It's fitting, I think, that I first read about Pattern Recognition in the book review column of Edge Magazine. 20 odd years later, in my memory at least, the book and the magazine as it was in that part of the early 2000s cannot fully be separated. Pattern Recognition, like Edge, was serious but also bright-eyed - in love with the futuristic possibilities of the new present, always willing to drop everything and scarper to Tokyo, and drawn, in a way that it clearly found troubling, to glossy and expensive things.
Pattern Recognition is a novel by William Gibson. It's the first of a trilogy - like the Ramans, Gibson cannot help but worry out his preoccupations in threes; he's at it again at the moment - and it's also Gibson's 9/11 novel. It's deft in that regard - it captures the echoing numbness of global shock in all its billowing strangeness. But it's also interesting for Gibsonians because this is Gibson, for what felt like the first time, exploring the present rather than the future.

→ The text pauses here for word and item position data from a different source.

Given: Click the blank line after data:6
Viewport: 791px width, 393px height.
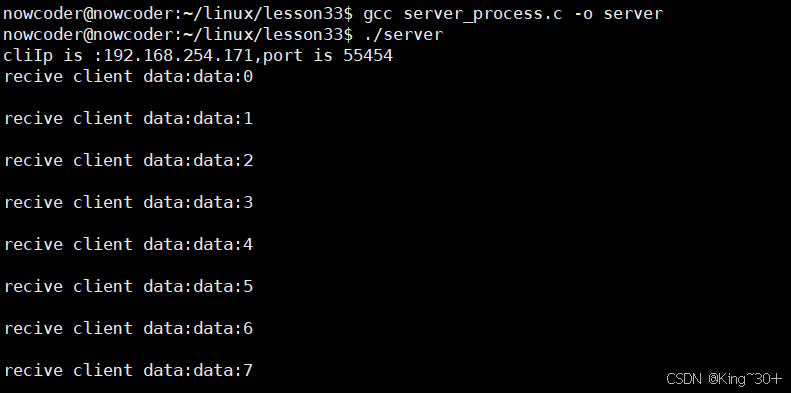Looking at the screenshot, I should pos(396,349).
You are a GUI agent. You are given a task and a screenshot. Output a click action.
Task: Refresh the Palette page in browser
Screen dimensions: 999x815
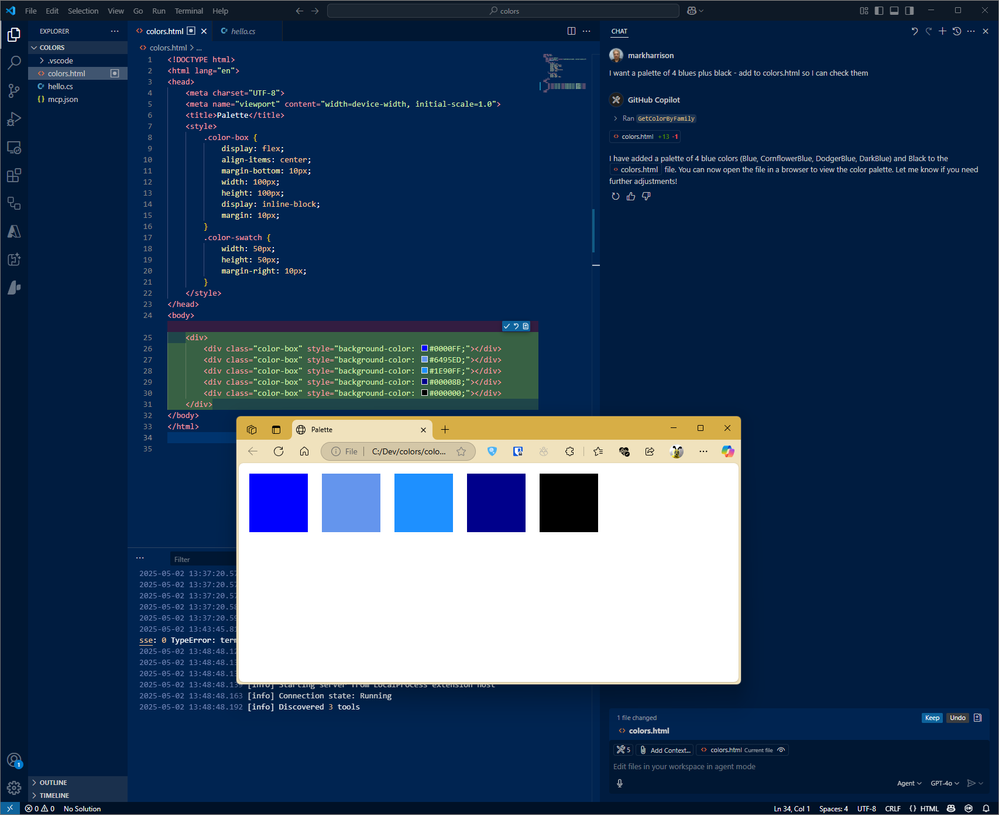click(x=278, y=452)
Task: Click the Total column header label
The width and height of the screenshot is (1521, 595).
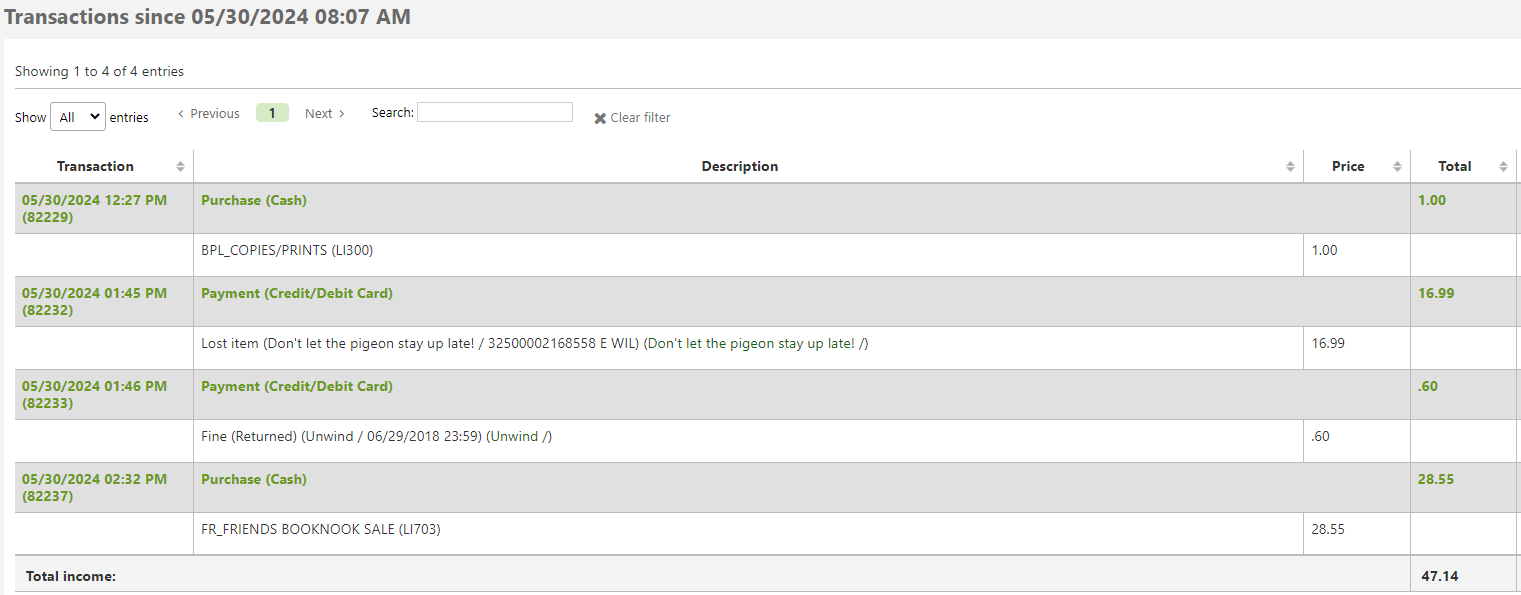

This was almost predictable. The previous two trilogies of books had seen Gibson move steadily back in time from the cyberpunk horizons of Neuromancer. Idoru, Tomorrow's Parties, the clock spins backwards and then with Pattern Recognition we're suddenly here. Early 2000s, London, Tokyo, Moscow et al. A protagonist who flies on 747s and couch surfs at the home of a director friend who makes music videos and owns Apple computers. Ad agencies, government agencies, a particular agency - Blue Ant - that may be on its way to becoming a bit of everything. If you've been itching for William Gibson to tell you his thoughts on the Michelin Man, on the best thing about the interior of a civilian Humvee, your ship has arrived.